Our Kebab & Snack category features specialized grills and rotisserie solutions, including doner and chicken grills, plus essential accessories designed for demanding professional use. These products are built for high throughput, durability, and easy cleaning—ideal for restaurant chains, snack bars, pizzerias, hotels, catering services, and large-scale kitchens.

What Is This Category For?

The equipment in this collection is designed for efficient preparation of kebab, doner, grilled poultry, and quick snack portions. Typical tasks include continuous roasting of vertical meat spits (doner), even cooking on rotating spits (rotisserie), and direct charcoal or gas grilling on wall-mounted and monoblock units. Many devices combine multiple heat sources (charcoal, gas, gas-steam) to optimise flavour, capacity, and speed.

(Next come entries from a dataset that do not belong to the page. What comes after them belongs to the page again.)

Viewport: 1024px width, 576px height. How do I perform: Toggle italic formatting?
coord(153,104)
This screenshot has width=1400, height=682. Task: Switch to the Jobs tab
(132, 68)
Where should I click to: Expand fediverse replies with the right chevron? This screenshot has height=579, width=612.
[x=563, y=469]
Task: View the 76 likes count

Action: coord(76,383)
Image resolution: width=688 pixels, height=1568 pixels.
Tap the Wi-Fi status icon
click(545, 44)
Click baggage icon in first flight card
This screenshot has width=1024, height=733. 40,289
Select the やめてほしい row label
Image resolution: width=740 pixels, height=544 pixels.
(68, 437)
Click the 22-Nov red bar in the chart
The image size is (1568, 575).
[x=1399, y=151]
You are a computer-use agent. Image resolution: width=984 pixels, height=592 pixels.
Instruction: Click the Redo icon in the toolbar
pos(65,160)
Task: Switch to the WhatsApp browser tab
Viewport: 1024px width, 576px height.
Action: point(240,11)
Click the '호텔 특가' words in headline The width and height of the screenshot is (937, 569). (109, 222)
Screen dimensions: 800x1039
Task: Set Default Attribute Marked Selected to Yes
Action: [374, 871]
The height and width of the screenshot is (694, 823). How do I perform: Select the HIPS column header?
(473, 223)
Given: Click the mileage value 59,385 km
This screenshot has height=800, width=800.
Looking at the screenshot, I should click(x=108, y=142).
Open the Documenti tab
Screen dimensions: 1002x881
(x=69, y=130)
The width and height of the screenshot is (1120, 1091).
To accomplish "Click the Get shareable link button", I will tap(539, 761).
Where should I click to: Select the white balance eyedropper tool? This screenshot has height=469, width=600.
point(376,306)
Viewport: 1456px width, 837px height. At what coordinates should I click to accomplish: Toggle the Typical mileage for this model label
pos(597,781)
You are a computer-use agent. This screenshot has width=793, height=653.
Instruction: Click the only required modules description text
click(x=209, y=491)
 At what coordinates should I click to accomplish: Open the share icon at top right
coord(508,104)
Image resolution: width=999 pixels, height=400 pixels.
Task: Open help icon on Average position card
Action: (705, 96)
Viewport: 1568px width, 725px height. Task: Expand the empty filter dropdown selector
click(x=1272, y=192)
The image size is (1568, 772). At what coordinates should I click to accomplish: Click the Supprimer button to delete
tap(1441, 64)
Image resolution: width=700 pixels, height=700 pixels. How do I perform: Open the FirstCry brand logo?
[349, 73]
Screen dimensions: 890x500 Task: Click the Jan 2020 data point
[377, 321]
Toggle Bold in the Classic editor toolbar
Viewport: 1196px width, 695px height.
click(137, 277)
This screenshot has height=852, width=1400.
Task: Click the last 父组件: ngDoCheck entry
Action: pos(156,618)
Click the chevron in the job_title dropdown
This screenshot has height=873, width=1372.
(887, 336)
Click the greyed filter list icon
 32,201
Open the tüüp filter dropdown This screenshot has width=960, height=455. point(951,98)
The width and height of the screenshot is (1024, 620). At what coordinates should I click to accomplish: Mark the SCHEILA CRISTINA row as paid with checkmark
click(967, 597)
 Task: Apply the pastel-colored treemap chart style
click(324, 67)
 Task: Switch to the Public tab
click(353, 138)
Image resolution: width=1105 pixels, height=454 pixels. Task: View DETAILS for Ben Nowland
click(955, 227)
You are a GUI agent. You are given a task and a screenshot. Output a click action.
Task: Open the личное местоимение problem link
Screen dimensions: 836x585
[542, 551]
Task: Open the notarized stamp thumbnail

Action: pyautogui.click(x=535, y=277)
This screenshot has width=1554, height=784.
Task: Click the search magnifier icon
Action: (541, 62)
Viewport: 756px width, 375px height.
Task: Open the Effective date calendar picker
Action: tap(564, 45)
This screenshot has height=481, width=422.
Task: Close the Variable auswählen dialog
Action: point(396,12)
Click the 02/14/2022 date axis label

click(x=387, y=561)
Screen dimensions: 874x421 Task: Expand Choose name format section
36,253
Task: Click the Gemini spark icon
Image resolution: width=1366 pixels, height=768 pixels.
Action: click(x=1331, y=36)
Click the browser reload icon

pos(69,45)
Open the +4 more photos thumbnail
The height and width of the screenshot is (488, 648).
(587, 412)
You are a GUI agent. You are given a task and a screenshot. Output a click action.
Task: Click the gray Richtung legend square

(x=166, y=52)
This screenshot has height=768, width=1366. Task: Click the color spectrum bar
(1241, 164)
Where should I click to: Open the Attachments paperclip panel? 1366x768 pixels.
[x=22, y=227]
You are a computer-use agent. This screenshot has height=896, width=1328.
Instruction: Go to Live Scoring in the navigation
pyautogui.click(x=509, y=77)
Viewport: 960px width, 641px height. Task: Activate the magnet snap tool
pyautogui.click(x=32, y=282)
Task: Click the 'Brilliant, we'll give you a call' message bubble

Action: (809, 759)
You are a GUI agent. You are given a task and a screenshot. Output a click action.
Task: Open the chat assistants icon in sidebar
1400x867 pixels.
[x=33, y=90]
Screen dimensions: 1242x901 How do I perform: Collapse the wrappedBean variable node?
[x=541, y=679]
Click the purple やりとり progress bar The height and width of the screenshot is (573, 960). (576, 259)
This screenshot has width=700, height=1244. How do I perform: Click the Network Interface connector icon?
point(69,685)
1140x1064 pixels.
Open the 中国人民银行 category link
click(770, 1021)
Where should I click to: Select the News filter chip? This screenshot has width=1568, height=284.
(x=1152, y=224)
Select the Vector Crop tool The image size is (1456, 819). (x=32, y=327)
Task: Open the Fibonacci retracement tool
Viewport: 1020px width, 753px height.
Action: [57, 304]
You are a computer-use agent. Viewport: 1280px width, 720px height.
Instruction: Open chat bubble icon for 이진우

Typical Professional Kitchen Applications

Use cases range from walk-in customers at snack bars to buffet stations in hotels and large events or catering. Examples include:

  • Snack Bars & Fast Food: Doner machines for continuous output and quick portioning.
  • Pizzerias with Side Dish Sales: Wall grills and rotisseries for chicken and slices.
  • Hotels & Catering: High-capacity chicken roasters and rotisseries handling dozens per hour.
  • Commercial Kitchens: Combination units with gas and charcoal options for flexible menu planning.

Key Purchase Criteria

When selecting equipment, gastronomy businesses consider these factors to ensure operational reliability and cost-efficiency:

  • Capacity and throughput: Grill surface area and number of spits determine portion output.
  • Energy type: Charcoal for aroma, gas or gas-steam for consistent temperature control and faster cycles.
  • Design: Wall mounting saves space; monoblock hoods offer better heat retention and exhaust integration.
  • Material & Hygiene: Stainless steel (e.g., AISI 304) for corrosion resistance, removable parts, and ash drawers for easy cleaning.
  • Safety & Connections: CE compliance, ventilation/exhaust requirements, gas connections, and fire safety considerations.
  • Maintenance & Service: Access to spare parts, easy-to-clean zones, and ash/fat collection.

Common Types and Features

This category includes, among others:

  • Wall grills with adjustable charcoal racks—space-saving and for direct heat.
  • Monoblock charcoal grills with hoods for even heat distribution.
  • Gas-steam grills and steam grills combining moisture and heat.
  • Rotisseries and chicken roasters in various capacities.
  • Doner and kebab vertical spits plus accessories like spit holders, drip trays, and slicers.

Practical Benefits in Daily Operations

Professional kebab and snack equipment enhances process stability: standardised cooking times, consistent portions, and reduced staffing needs during peak hours. Robust stainless steel housings and service-friendly designs minimise downtime. Additionally, choosing the right energy type and size allows adaptation to menu offerings and guest volumes—from small takeaways to large events.

We recommend coordinating equipment selection with kitchen layout, ventilation, and hygiene concepts to ensure safe, efficient workflows and maximise equipment lifespan. Our range is tailored to the specific demands of CHR/HORECA and offers suitable solutions for every performance level.